**Фрагмент страницы:**
○ ○ ○ ○ ○ ○ ○

Меня между тем он занимал не столько с политической, сколько с чисто лингвистической точки зрения. Занимал – слабо сказано. Точнее говоря, я его ненавидела. 

Временной зазор между мной и романом составлял исторически ничтожные лет пятьдесят, а между тем голос «Котлована» звучал по-инопланетному нездешне и по-садистски жестоко. С первой же прочитанной страницы роман поражал странным языковым кунштюком, глубоким и тайным видоизменением смыслов самых обыденных слов, которыми пользовался автор. Сам процесс чтения был связан для меня с неким весьма ощутимым физическим насилием над собой.

Роман вовсе не производил на меня впечатление метафорическое. Он по-настоящему выматывал, измучивал и каждые следующие пять-шесть страниц журнального текста стоили мне чуть ли не полного физического истощения. Я не могла понять, что происходит. Платоновская проза, хоть и не пользовалась большой известностью в советском литературном истеблишменте, запрещена все-таки не была. Платонова издавали много, и на фоне острого книжного голода тех времен он даже не был особенным дефицитом. Я отлично, чуть ли не наизусть знала его рассказы, повести и к тому времени прочитала, пожалуй, все имевшееся в открытом доступе. Его «Река Потудань», «В прекрасном и яростном мире» были для меня, двадцатилетней юницы, чем-то вроде первой любви, горячей и, говоря словами автора, сокровенной. Платоновская стилистика гипнотизировала, заставляла переживать мир как острое и слезное раннехристианское бытие, полное священных смыслов и молитвенного сосредоточения.

Но «Котлован» не имел с той сакральной прозой ничего общего. Я плохо понимала саму себя. С одной стороны, это был тот же Платонов, любимый и родной, с другой – передо мной лежал текст, который вызывал во мне два очевидных переживания – яростное отторжение и ненависть. Чувство насилия над сознанием было настолько ярким, что в буквальном смысле взывало к отмщению. С этим надо было что-то делать. Надо было, по крайней мере, понять, как тонкий и нежный мудрец Платонов добивается от читателя такого отвращения и такой ненависти к самому себе.

○ ○ ○ ○ ○ ○ ○

**Материал:**
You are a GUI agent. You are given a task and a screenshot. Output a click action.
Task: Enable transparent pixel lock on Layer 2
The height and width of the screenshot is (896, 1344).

○ ○ ○ ○ ○ ○ ○

**Описание задания:** Перепечатайте из фрагмента страницы отрывок, начиная со слов «Меня между тем» и заканчивая словами «насилием над собой.». Материал существует отдельно и к фрагменту страницы не относится.

**Ответ:**
Меня между тем он занимал не столько с политической, сколько с чисто лингвистической точки зрения. Занимал – слабо сказано. Точнее говоря, я его ненавидела. 

Временной зазор между мной и романом составлял исторически ничтожные лет пятьдесят, а между тем голос «Котлована» звучал по-инопланетному нездешне и по-садистски жестоко. С первой же прочитанной страницы роман поражал странным языковым кунштюком, глубоким и тайным видоизменением смыслов самых обыденных слов, которыми пользовался автор. Сам процесс чтения был связан для меня с неким весьма ощутимым физическим насилием над собой.